- WORK TO COMPLETE
In the listing that follows, locate the line containing "You are a computer-use" and the line containing "Instruction: Click the 厚(宽)度 0.2 m field". Retype exactly those two lines and every line between them, and nothing more.

- WORKING DATA
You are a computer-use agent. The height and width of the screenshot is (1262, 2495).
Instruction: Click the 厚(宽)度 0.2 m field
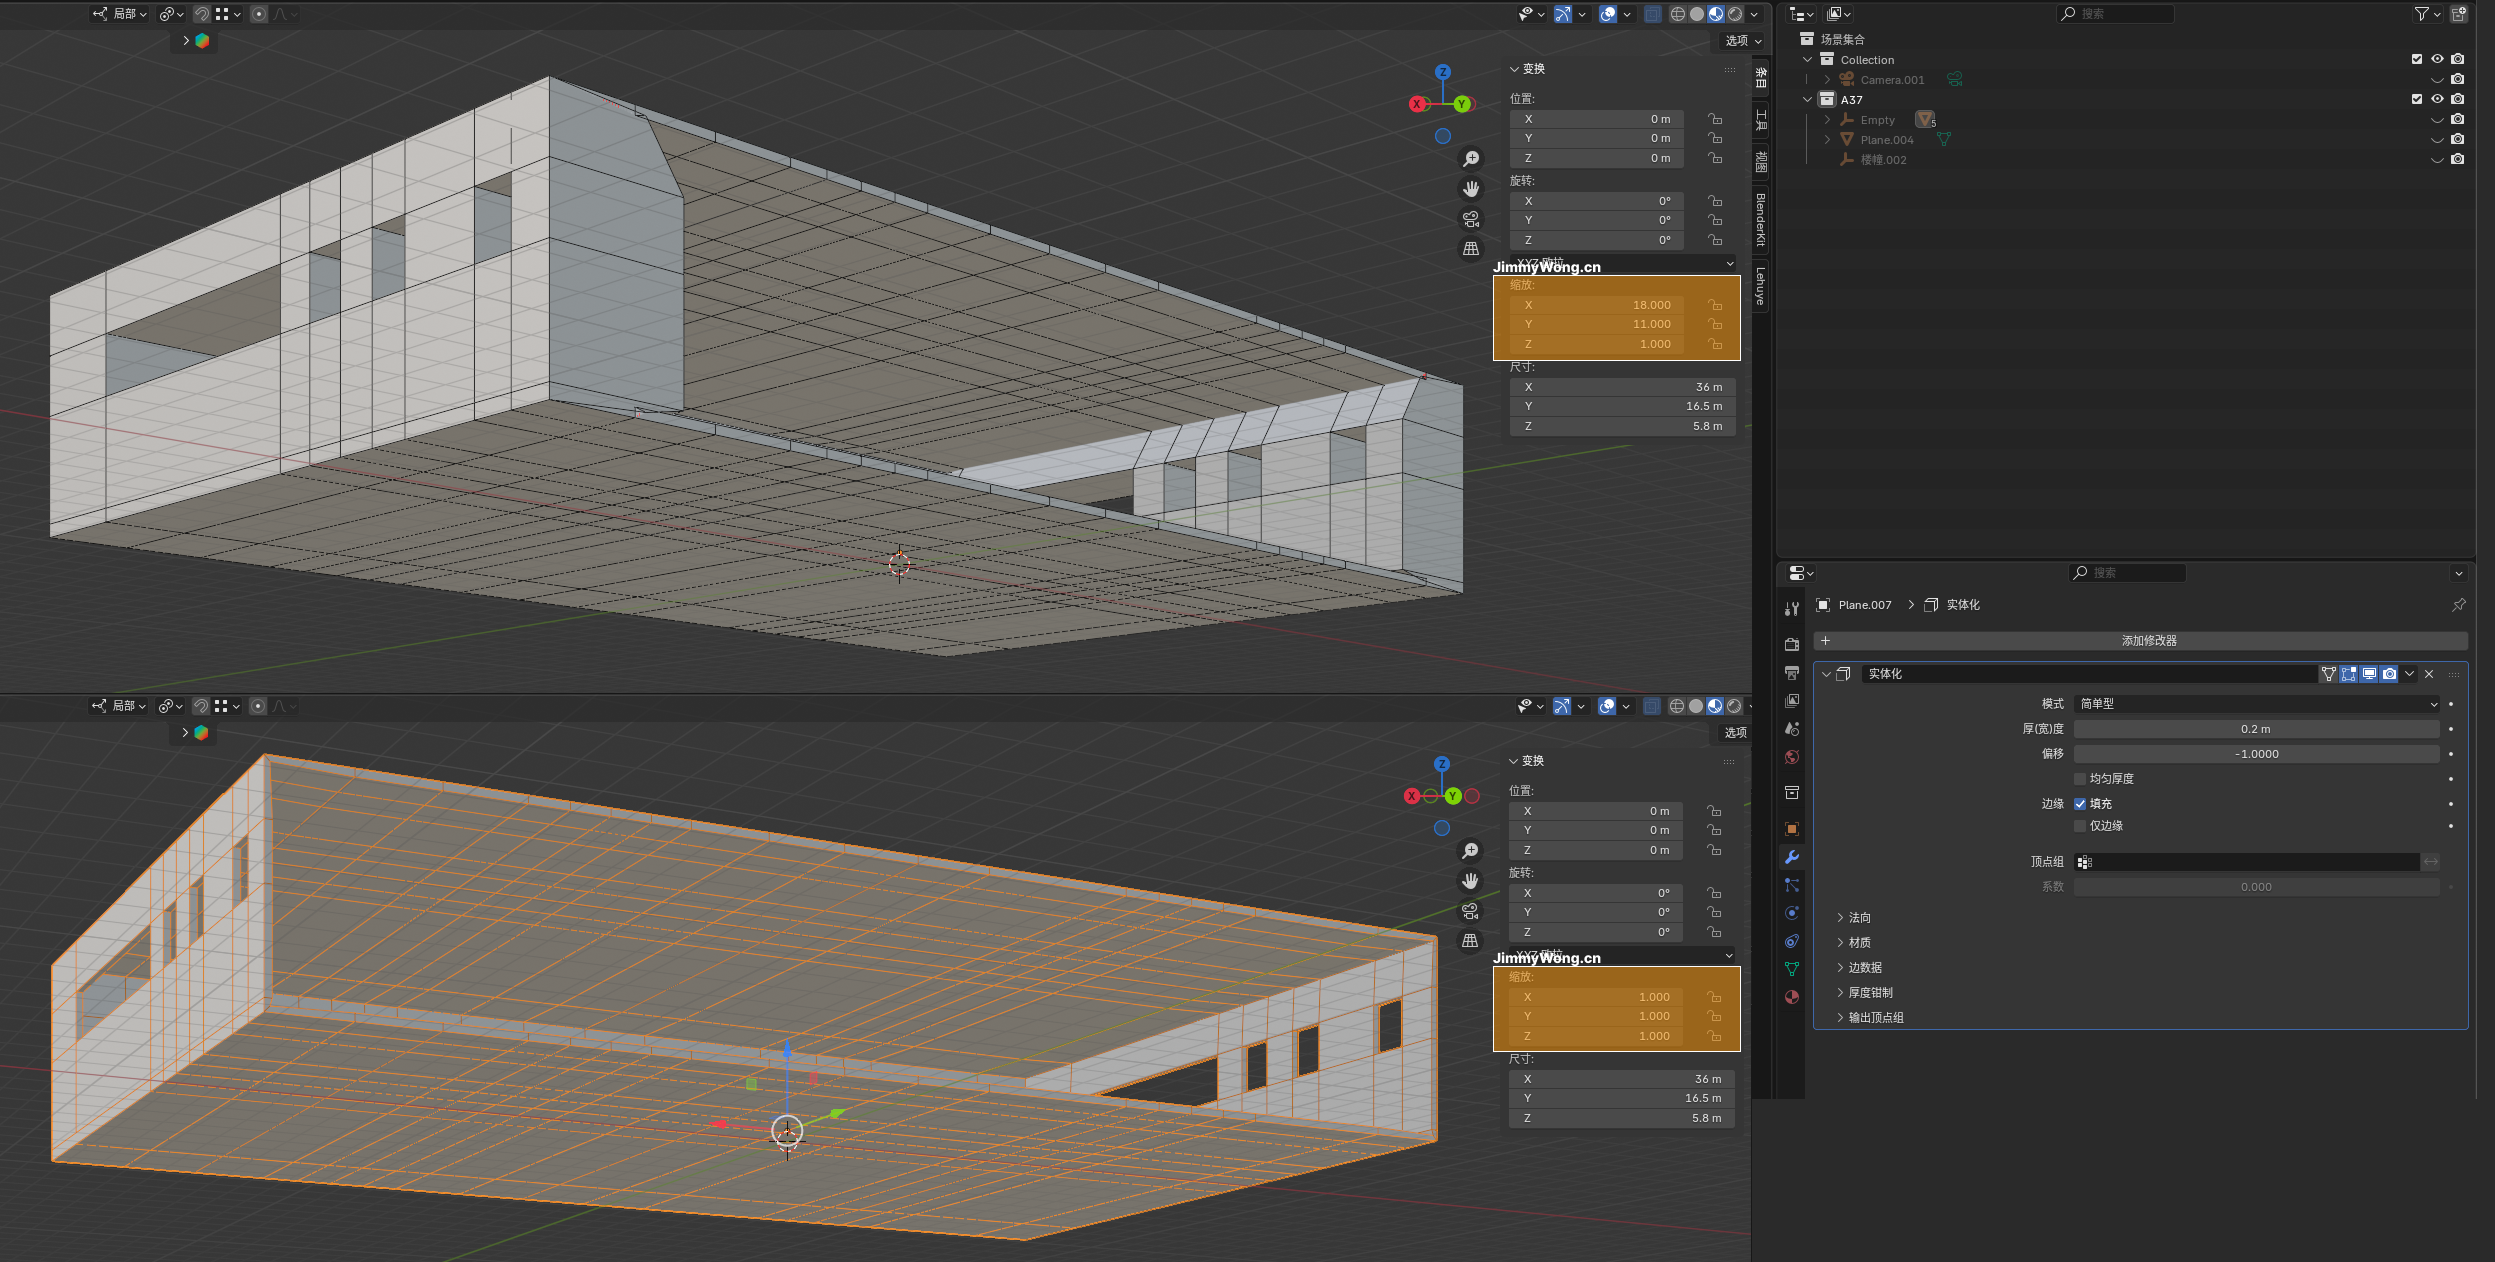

--

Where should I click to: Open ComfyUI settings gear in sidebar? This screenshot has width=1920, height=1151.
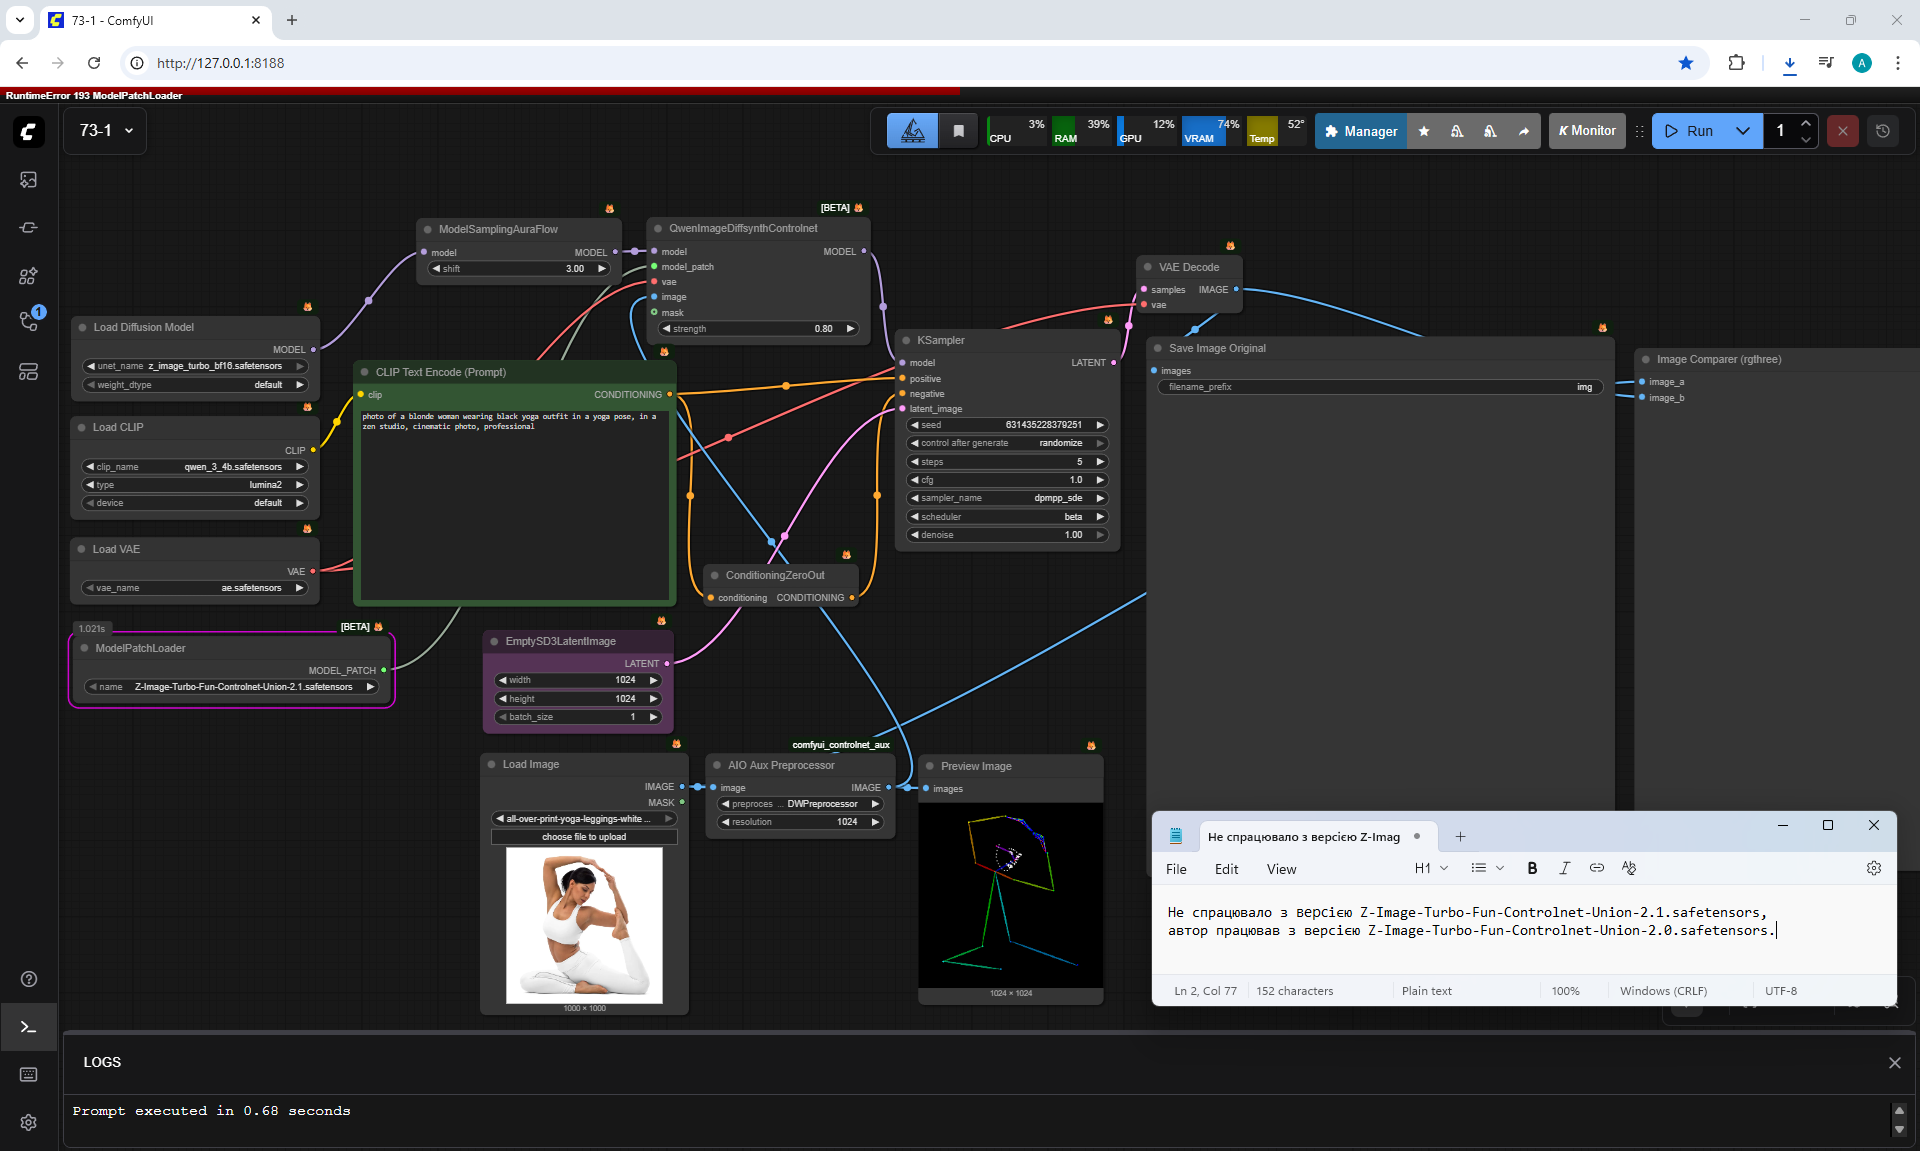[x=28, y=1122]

...

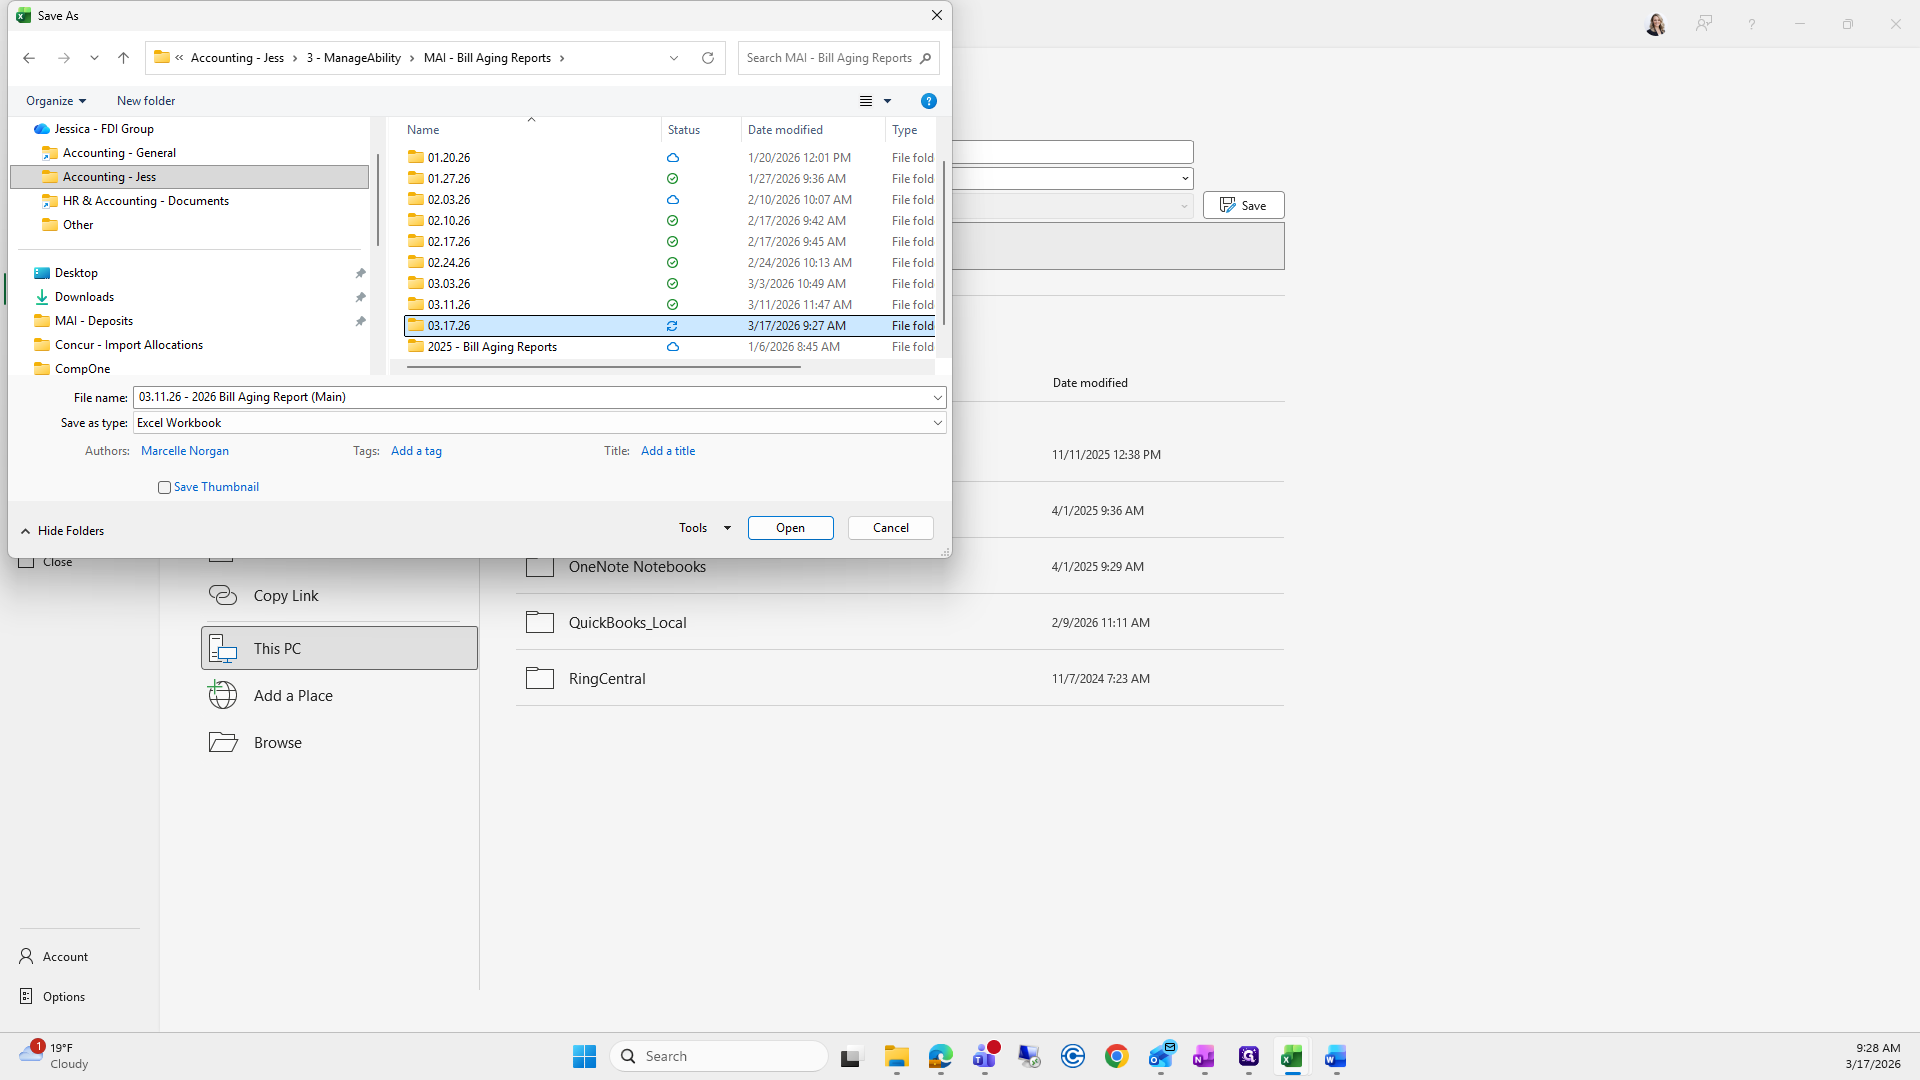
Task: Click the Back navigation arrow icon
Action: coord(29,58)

- ANSWER TO THE EXERCISE
You are a computer-use agent. The height and width of the screenshot is (1262, 2495).
Instruction: Click the 厚(宽)度 0.2 m field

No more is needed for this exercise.